A trajetória de Mayrane Oliveira Bucar até se tornar a May Bucar de grafites espalhados pela cidade passa por um caminho cheio de obstáculos. Na adolescência, quando se preparava para entrar na universidade, ouviu de familiares que não seria uma boa ideia estudar artes. Esse era um curso, acreditava a família, para gente com dinheiro, que pudesse investir. Moradora de Valparaíso e de classe média baixa, Mayrane, diziam os parentes, não teria como se sustentar. Ela foi então estudar literatura, que não concluiu, e design gráfico, que também não concluiu. Todos os caminhos a levavam de volta à pintura que tanto amava.
Hoje, as carinhas coloridas e geométricas de May Bucar, como passou a assinar, se espalham pela cidade. Divulgada no Instagram e na página Rabisco, no Facebook, a obra da artista se tornou popular, mas isso é fruto de muito esforço e amor à arte. Como não conseguiu se formar em nenhum dos cursos superiores iniciados, ela passou a buscar empregos formais para que pudesse alimentar a produção. Trabalhou como secretária, em restaurantes e em empresas de limpeza. E passou a se embrenhar em tudo quanto é concurso.
Um dia, diante de uma oportunidade de um concurso de grafite, May decidiu que experimentaria a técnica. Nunca havia utilizado spray na vida, nem feito grafite. Pediu a um amigo que ensinasse a usar as latinhas de tinta e acabou mergulhando nesse mundo. Hoje, suas pinturas estampam muros no Parque da Cidade e em Samambaia em composições muito particulares e diferentes para o mundo do grafite.

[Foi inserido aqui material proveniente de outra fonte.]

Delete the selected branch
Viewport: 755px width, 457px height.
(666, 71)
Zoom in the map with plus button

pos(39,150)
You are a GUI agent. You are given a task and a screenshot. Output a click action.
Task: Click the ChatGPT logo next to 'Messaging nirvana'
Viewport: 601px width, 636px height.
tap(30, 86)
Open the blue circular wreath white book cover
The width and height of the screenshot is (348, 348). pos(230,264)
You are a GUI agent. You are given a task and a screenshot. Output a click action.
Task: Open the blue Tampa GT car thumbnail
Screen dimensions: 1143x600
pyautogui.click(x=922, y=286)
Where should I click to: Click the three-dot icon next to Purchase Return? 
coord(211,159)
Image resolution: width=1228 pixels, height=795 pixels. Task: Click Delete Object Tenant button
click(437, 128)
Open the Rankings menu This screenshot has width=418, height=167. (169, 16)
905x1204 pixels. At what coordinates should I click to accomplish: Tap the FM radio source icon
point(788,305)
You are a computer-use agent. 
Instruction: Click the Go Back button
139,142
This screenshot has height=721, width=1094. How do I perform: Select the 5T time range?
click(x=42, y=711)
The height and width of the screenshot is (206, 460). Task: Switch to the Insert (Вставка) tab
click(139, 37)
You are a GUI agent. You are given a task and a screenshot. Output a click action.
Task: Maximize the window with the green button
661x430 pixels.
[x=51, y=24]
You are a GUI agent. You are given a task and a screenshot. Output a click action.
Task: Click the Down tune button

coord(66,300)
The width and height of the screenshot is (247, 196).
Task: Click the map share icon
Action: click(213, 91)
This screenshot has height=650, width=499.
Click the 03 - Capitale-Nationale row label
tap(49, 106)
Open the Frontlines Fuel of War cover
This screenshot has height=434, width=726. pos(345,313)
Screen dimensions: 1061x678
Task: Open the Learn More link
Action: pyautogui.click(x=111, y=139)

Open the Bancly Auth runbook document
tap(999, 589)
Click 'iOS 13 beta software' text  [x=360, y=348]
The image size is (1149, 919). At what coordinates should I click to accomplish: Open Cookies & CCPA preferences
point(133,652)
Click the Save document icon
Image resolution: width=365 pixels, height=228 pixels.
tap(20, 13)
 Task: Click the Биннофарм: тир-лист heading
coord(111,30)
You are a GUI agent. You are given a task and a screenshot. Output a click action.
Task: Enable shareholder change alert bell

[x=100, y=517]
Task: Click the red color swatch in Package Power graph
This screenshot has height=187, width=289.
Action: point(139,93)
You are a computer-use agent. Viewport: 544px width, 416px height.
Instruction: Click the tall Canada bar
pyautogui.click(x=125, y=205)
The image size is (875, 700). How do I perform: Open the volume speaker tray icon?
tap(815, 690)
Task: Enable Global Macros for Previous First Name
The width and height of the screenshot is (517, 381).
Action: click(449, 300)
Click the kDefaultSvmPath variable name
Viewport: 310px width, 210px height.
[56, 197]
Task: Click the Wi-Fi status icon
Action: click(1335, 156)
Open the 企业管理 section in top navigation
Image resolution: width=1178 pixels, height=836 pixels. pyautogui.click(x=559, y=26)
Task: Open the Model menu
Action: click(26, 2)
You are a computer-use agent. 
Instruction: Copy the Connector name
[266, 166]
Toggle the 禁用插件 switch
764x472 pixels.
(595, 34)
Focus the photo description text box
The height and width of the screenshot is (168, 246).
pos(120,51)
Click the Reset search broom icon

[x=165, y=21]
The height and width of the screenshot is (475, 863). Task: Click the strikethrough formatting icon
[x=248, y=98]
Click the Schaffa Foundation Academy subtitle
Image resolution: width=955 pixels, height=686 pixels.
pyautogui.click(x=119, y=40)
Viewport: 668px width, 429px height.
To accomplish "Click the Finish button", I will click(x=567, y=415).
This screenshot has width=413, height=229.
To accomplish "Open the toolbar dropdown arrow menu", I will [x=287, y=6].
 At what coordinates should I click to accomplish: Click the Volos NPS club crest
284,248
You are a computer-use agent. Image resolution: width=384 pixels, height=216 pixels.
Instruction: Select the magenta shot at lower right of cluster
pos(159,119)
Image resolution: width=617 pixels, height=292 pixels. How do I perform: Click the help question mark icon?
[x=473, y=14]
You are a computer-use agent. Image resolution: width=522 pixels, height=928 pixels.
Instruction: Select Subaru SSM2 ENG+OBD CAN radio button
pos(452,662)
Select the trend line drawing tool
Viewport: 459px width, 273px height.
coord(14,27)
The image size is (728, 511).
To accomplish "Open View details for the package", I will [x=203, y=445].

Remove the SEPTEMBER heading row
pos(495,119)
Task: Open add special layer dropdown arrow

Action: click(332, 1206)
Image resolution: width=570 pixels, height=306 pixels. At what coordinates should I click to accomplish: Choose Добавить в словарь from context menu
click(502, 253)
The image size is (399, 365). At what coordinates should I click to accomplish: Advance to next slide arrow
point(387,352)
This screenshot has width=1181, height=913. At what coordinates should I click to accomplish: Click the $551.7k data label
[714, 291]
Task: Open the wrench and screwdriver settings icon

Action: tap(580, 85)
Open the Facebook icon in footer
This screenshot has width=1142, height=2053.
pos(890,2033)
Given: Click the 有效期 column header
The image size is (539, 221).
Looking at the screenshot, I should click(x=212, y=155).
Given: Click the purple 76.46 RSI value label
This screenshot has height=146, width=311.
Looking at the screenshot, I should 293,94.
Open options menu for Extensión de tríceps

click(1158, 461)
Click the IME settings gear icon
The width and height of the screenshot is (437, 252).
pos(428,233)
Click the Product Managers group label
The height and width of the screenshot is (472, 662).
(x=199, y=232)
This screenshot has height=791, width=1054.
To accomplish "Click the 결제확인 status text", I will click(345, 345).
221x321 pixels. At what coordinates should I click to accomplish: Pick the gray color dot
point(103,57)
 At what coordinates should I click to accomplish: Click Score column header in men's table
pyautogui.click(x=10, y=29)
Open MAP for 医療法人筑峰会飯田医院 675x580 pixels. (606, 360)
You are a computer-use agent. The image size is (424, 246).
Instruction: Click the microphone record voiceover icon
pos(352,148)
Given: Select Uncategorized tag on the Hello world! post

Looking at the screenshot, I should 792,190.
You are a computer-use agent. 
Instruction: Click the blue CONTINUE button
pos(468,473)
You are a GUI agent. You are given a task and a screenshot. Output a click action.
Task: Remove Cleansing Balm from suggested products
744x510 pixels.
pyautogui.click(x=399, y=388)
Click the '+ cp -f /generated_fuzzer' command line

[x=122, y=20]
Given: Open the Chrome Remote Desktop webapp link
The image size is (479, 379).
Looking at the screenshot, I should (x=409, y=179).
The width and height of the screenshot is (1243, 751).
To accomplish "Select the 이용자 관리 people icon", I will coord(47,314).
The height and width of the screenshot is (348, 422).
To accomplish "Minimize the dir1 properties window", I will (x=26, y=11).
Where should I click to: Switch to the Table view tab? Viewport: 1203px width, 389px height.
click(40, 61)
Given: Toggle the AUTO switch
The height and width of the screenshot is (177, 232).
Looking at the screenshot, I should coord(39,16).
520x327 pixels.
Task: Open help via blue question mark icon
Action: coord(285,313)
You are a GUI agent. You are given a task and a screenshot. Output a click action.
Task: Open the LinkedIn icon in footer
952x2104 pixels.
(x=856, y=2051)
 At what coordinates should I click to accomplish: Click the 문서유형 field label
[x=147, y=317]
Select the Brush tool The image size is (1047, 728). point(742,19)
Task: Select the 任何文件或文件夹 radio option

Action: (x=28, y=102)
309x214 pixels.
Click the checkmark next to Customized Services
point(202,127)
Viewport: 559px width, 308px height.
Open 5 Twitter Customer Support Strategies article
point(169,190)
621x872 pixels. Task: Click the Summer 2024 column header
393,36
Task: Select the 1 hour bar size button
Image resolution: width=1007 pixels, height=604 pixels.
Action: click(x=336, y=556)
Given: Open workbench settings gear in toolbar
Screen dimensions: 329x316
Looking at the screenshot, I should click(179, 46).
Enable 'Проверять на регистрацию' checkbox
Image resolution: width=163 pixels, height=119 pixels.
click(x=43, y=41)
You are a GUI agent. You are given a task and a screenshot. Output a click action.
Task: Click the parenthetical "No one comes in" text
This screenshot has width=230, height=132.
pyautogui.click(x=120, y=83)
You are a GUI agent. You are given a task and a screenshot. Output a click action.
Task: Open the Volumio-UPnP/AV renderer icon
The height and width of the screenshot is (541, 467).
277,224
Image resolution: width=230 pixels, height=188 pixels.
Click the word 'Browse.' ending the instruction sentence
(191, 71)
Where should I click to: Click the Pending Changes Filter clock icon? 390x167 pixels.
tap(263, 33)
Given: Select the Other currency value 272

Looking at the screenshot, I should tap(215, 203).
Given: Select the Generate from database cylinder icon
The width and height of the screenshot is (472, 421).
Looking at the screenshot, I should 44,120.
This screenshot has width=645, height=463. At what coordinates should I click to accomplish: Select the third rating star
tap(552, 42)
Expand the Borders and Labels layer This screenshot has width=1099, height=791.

A cidade e suas formas acabaram por se tornar uma influência. “Esses dias, me consideraram uma grafiteira cubista com cores dos anos 1960”, conta. “Achei interessante porque, para mim, minhas cores eram dos anos 1980.” O cubismo é uma das paixões da artista que, recentemente, em oficinas oferecidas no Céu das Artes de Valparaíso, privilegiou o movimento que deu vida a Pablo Picasso. A geometria é parte fundamental do trabalho de May.
Ela acredita que a ligação com o design gráfico, curso que abandonou no último ano, e com a arte de Athos Bulcão, que aprecia desde pequena, tem papel importante. “Quando comecei a fazer grafite, comecei a ficar com a neura de preencher os espaços. Normalmente, os espaços de arquitetura são milimetricamente certinhos e o design também tem isso, de ser limpo, ocupando cada cantinho. Acho que fiquei com essa coisa forte da geometria e queria fazer um desenho perfeito em sentido de espaço”, avalia.
De Athos Bulcão, ela trouxe os padrões que costuma trabalhar nas pinturas e nos grafites. “Gostava muito de Athos Bulcão e pensei: ‘vou começar a fazer padrões de geometria’”, conta. “Meus trabalhos têm um fundo de padrão e, por cima, a arte, mas todos têm geometria. Acho que fui muito influenciada pela vontade de organizar o espaço.”
Agora, May investe na exploração dos grafites realizados com tinta, rolo e pincel. Ela gosta dos grandes formatos tanto quanto da pintura em tela, mas tem problemas de saúde cada vez que utiliza as latinhas de spray, cujo conteúdo tóxico acaba por debilitar a artista. Aos 40 anos, ela também se prepara para retomar o sonho podado na adolescência. “Estou estudando para entrar para artes plásticas na UnB”, avisa. “E vou conseguir.”